Capell agreed that purchasing the former Bank of America building — even for $275,000 over its appraisal value — is a win for the city and its residents.
“It is adjacent to city hall, so we can conduct city services right there, and now we’re decades away from having to build a new city hall,” Capell said.
In her guest column, Pike questions how the city can afford to purchase this property and asks: “At a time when the city grapples with how to pay for more fire and police officers, where does the new millions of dollars come from to pay for this property and the historic Leadbetter House also recently purchased by the city?”
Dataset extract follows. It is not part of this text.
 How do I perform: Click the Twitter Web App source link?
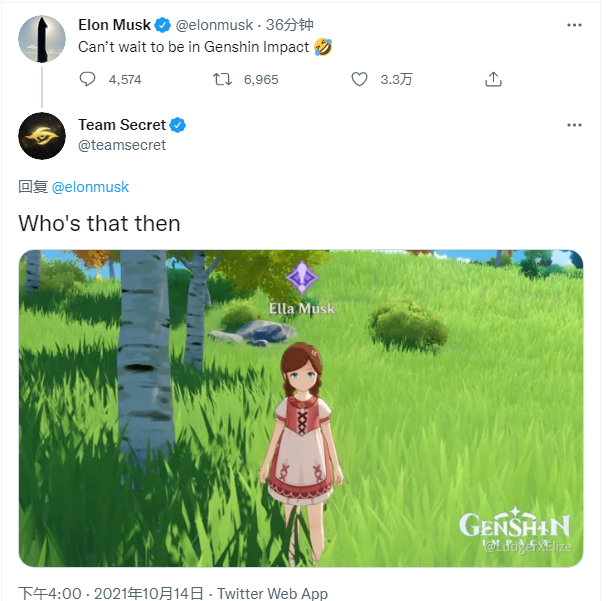tap(272, 593)
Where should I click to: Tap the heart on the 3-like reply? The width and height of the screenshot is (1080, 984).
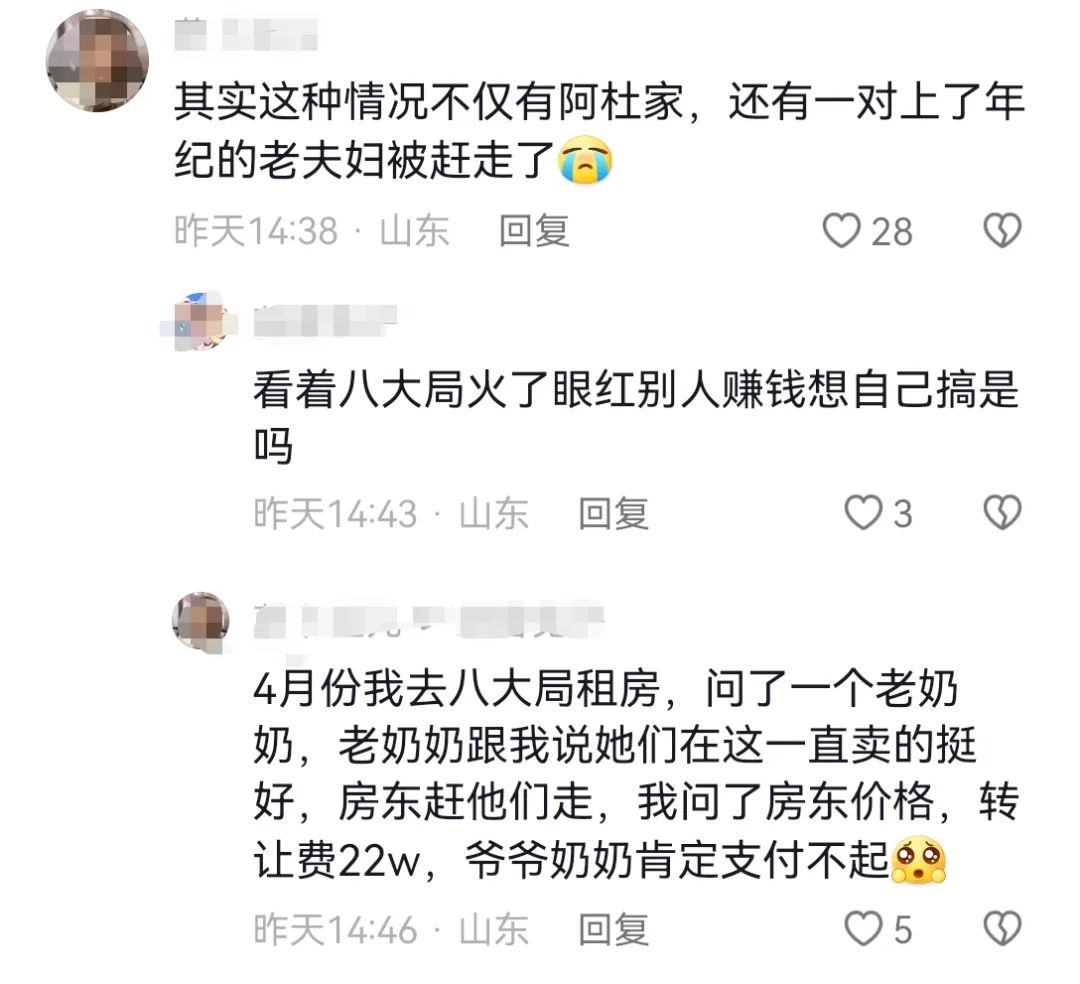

As noted in The Post-Record’s first story about these real estate purchases, “Location, location, location: Camas secures prime properties,” published in the Dec. 6, 2018 issue, the city will receive $2.5 million from Clark County’s Legacy Lands program to purchase properties along Lacamas Lake, and recently issued bonds to match those funds. Issuing those $10 million bonds came with a $980,000 premium, which the city will combine with $1 million from its REET funds to pay for the Bank of America building purchase and any necessary renovations.
Capell said Monday he never intended to “get into a mudslinging thing,” with Riverview Community Bank executives or the property owners.
“Our hope was that none of this would get out and that we would continue to have a good, professional relationship with Riverview Bank,” Capell said. “But if they’re going to claim unfair practices on our part, I want to tell the rest of the story.”
Riverview Bank representatives did not return calls for comment in time for this paper’s deadlines.